» Set task: How many lines in the records below contain the string "text"? Reply with the number alone.

» Data in this exercise:
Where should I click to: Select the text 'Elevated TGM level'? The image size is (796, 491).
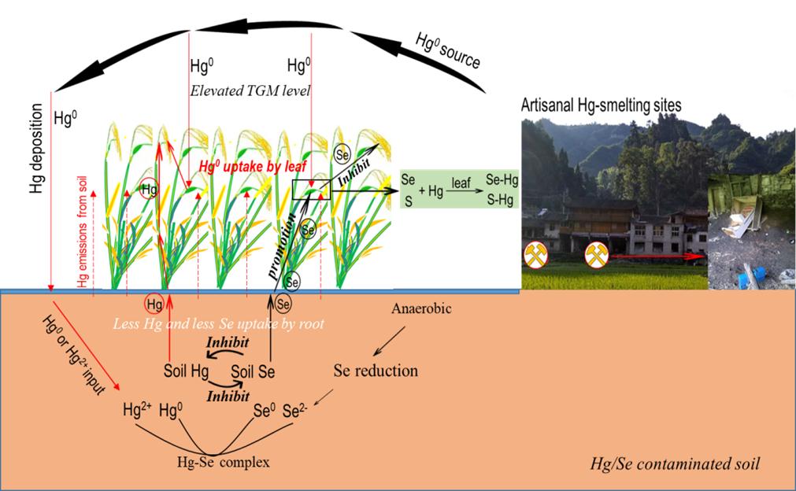(x=250, y=91)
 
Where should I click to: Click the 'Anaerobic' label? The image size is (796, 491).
(x=421, y=309)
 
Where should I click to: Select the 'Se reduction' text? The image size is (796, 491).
(x=376, y=370)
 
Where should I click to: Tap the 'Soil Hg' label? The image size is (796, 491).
(x=187, y=370)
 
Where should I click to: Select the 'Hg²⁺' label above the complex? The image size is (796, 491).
(x=137, y=410)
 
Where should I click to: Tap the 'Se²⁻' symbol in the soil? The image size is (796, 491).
(x=295, y=410)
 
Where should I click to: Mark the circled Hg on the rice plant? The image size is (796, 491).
(x=148, y=189)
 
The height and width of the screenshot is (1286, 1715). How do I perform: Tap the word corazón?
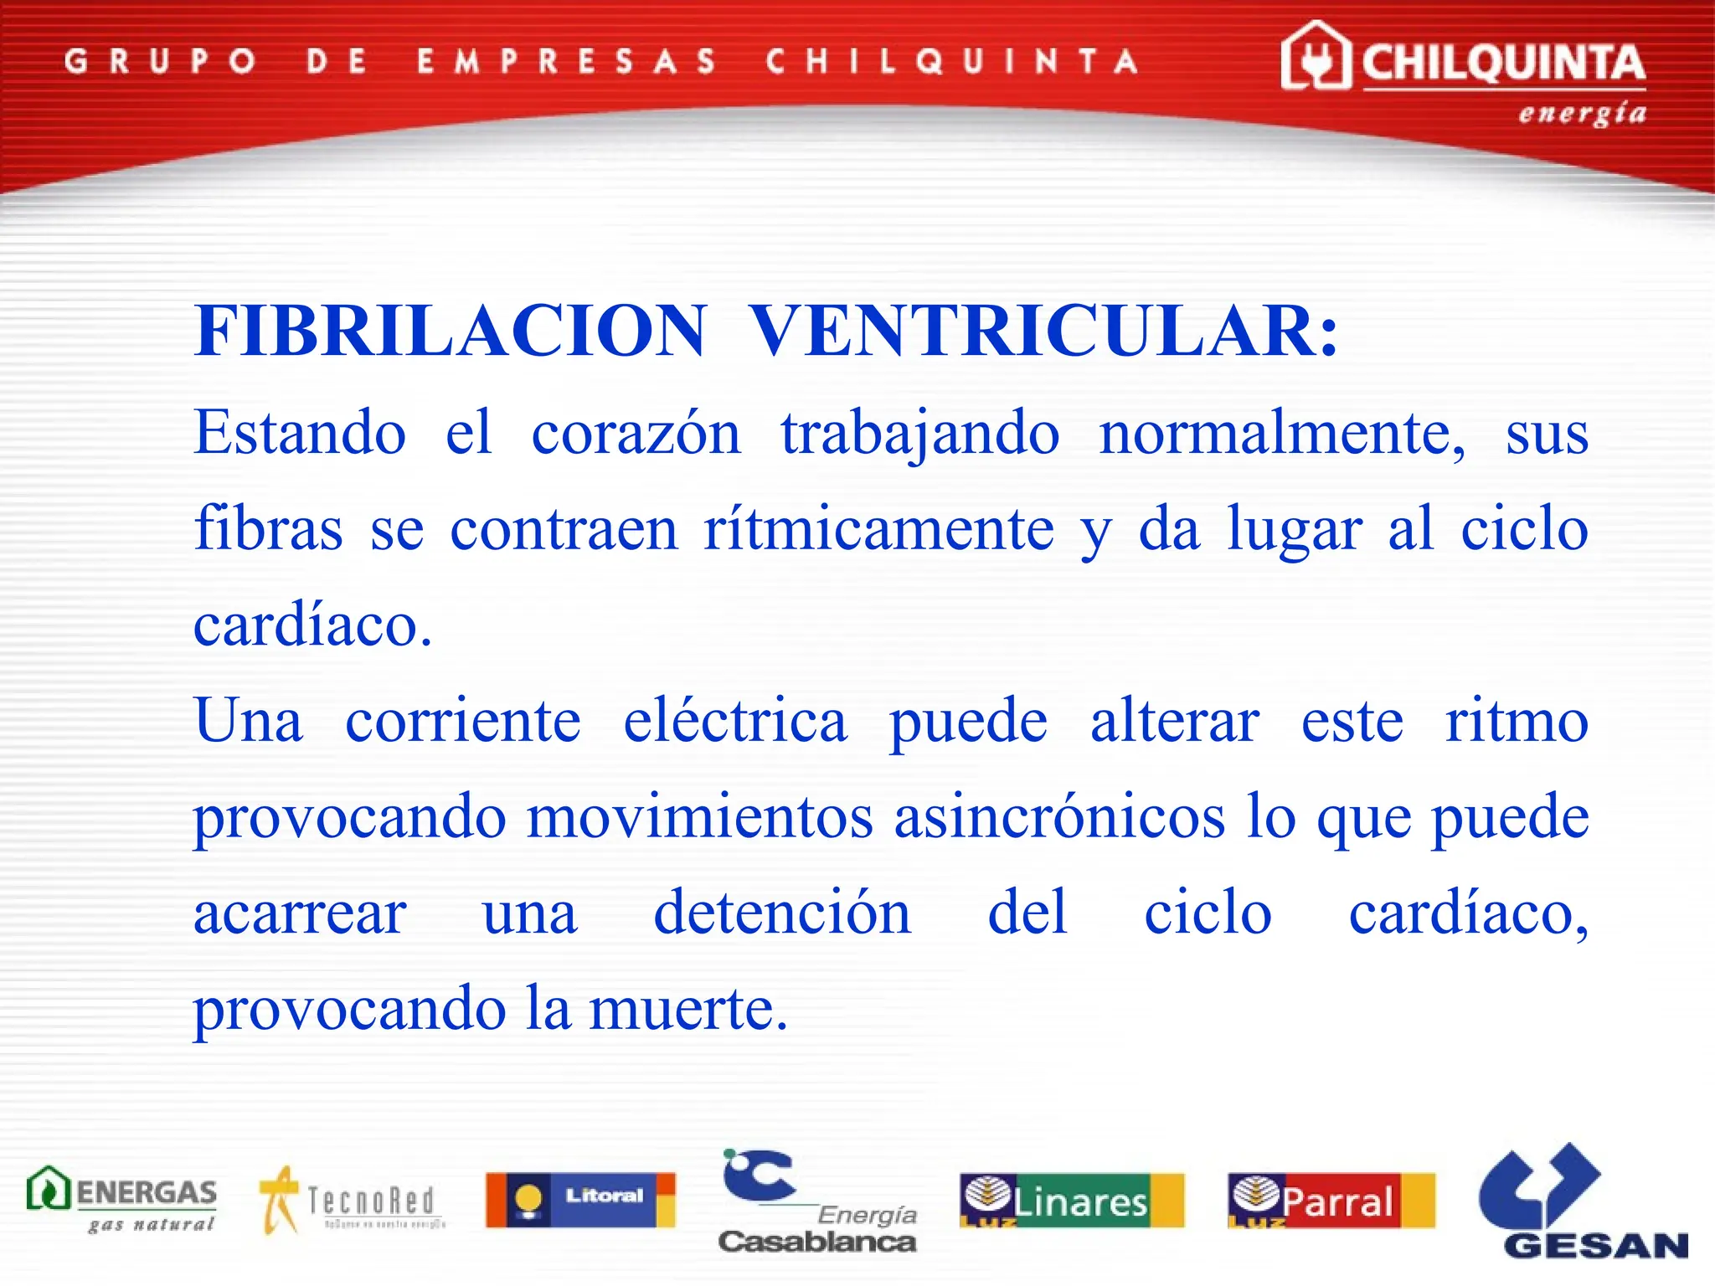coord(636,434)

» Written reply: 2